I’ve got good and bad news for Australian investors as regards our fiscal outlook and credit rating.
First the bad news. I think Australia should and will lose its triple-A credit rating within the coming year. The reality is that despite several years of close to trend economic growth and declining unemployment, national incomes growth remains weak and our tax base is becoming quite porous.
We just can’t seem to be able to raise the revenue we need to maintain the level of government services at that which we desire. According to the May Budget, the underlying budget deficit for this financial year will be around $37 billion, or 2.2% of GDP. That’s not a bad budget outcome by global standards, but it’s hardly great either. In the United States, the Congressional Budget Office estimate the 2016 budget deficit will be around 3.2% of GDP.
Of course, the Treasury (as always) projects that the budget deficit will shrink overtime – reaching only 0.3% if GDP by 2019-20. But this is largely dependent on bracket creep, whereby average household income tax rates rise over time as rising nominal wages push workers into higher income tax brackets.
And the budget projects are also vitally dependant on the Treasury collecting the level of corporate income taxes that is assumes. But as we’ve seen in recent years, Treasury estimates have missed badly, due to falling commodity prices and the greater than expected ability of firms to reduce their tax bill through deductions or offshore profit-shifting.
Indeed, according to the latest Deloitte Access Economics estimates, the budget deficit this year will be closer to $40 billion, and deficits up to $10 billion higher by 2019-20. That would leave the budget deficit in that year at around 0.8% of GDP – assuming no further downward revisions to revenue estimates.
Of course, while there’s been a surge in commodity prices (which should boost profits from the mining sector) this year, few analysts expect this to last – especially as high prices are likely to eventually usher in higher supply.
The Government is unlikely to quickly count on higher commodity prices being sustained while, meanwhile, mining companies are still able to report depress profits due to the lagged impact of past commodity price weakness.

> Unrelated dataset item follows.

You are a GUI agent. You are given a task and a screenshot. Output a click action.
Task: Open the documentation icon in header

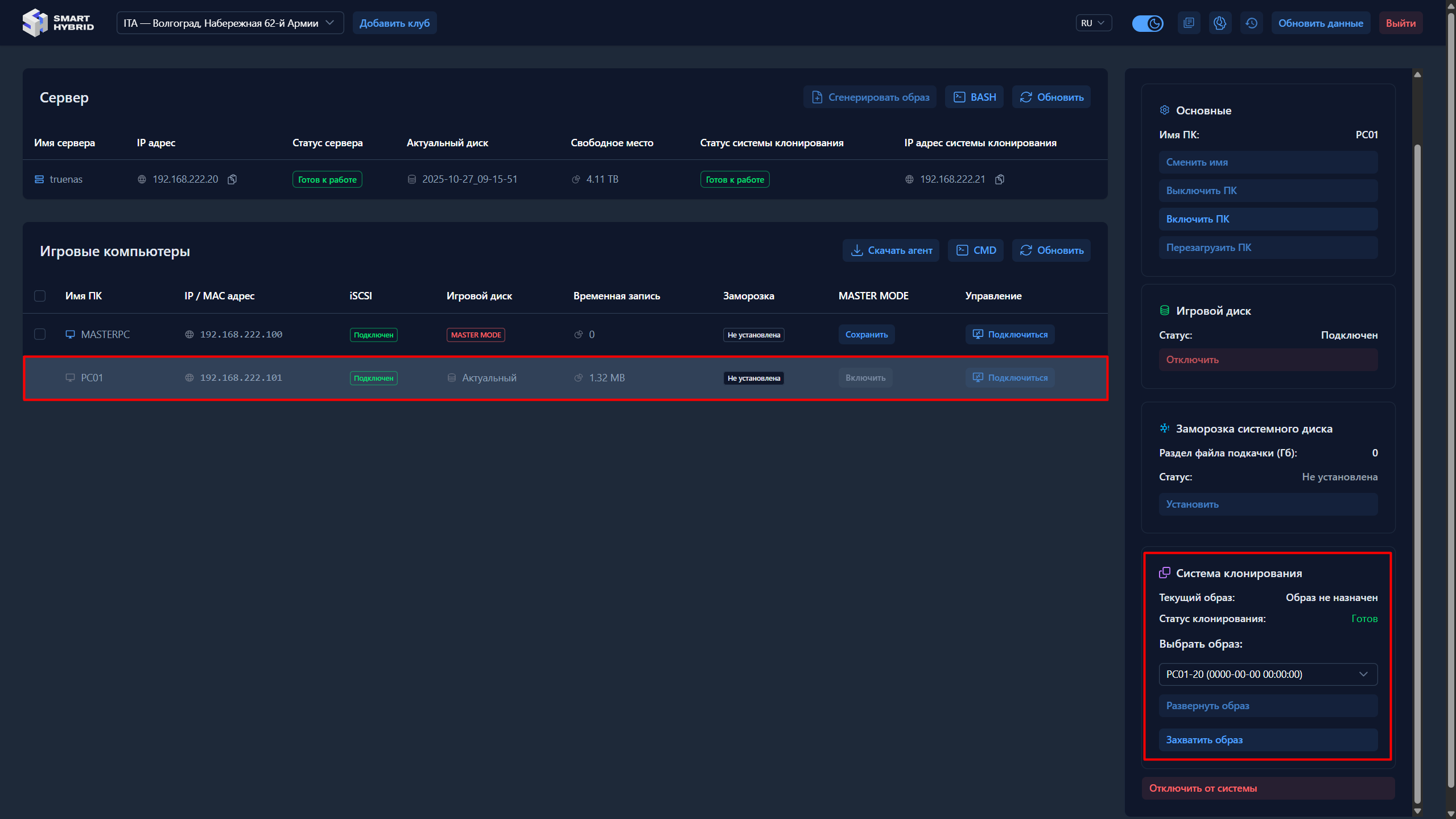click(x=1189, y=23)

At the same time, we have the farcical situation where the Government can’t even pass a modest proposal to tax backpackers at 19%, with the fractious Senate instead opting for a 10.5% tax. Given this backdrop, it’s very hard to see the Government being able to push through any serious budget consolidation measures through the Parliament over the foreseeable future.
Rating agencies will no doubt be looking at Australia’s deteriorating fiscal outlook and draw their own conclusions. To my mind, adherence to our triple-A credit rating simply can’t be credibly sustained. I suspect Standard & Poor’s may well downgrade our credit rating within the coming year. I could and probably should cut the rating just after Mid-Year Budget Review is announced on December 19, particularly as the Government has now continually demonstrated its inability to successfully steer budget consolidation measures through the fractious Senate.
So far so bad, but here’s the good news. Despite all the political rhetoric, I suspect a credit downgrade won’t really affect us all that much. Indeed, even newly installed Reserve Bank of Australia Governor Phillip Lowe has said as much in recent months.
After all, markets still form their own conclusions with regard to the riskiness of Australian debt, and a modest downgrade in credit rating won’t directly affect borrowing costs of Government, and hence local companies, all that much. Still working in Australia’s favour is that fact that Federal net public debt is still relatively low (at least for now) and yields are already relatively attractive by international standards.
For more important for the medium-term outlook for borrowing costs are the rise in global bond yields now underway, thanks to rising inflation expectations and the prospects of a US fiscal expansion under President-elect Donald Trump.
That said, a credit downgrade should at least serve as a wake-up call for Canberra that we can’t rest on our laurels and take our past good fiscal record for granted. The myriad of populist parties that now dominate our Senate is a blight on good policy making, and we’re starting to look a little more like Italy every day.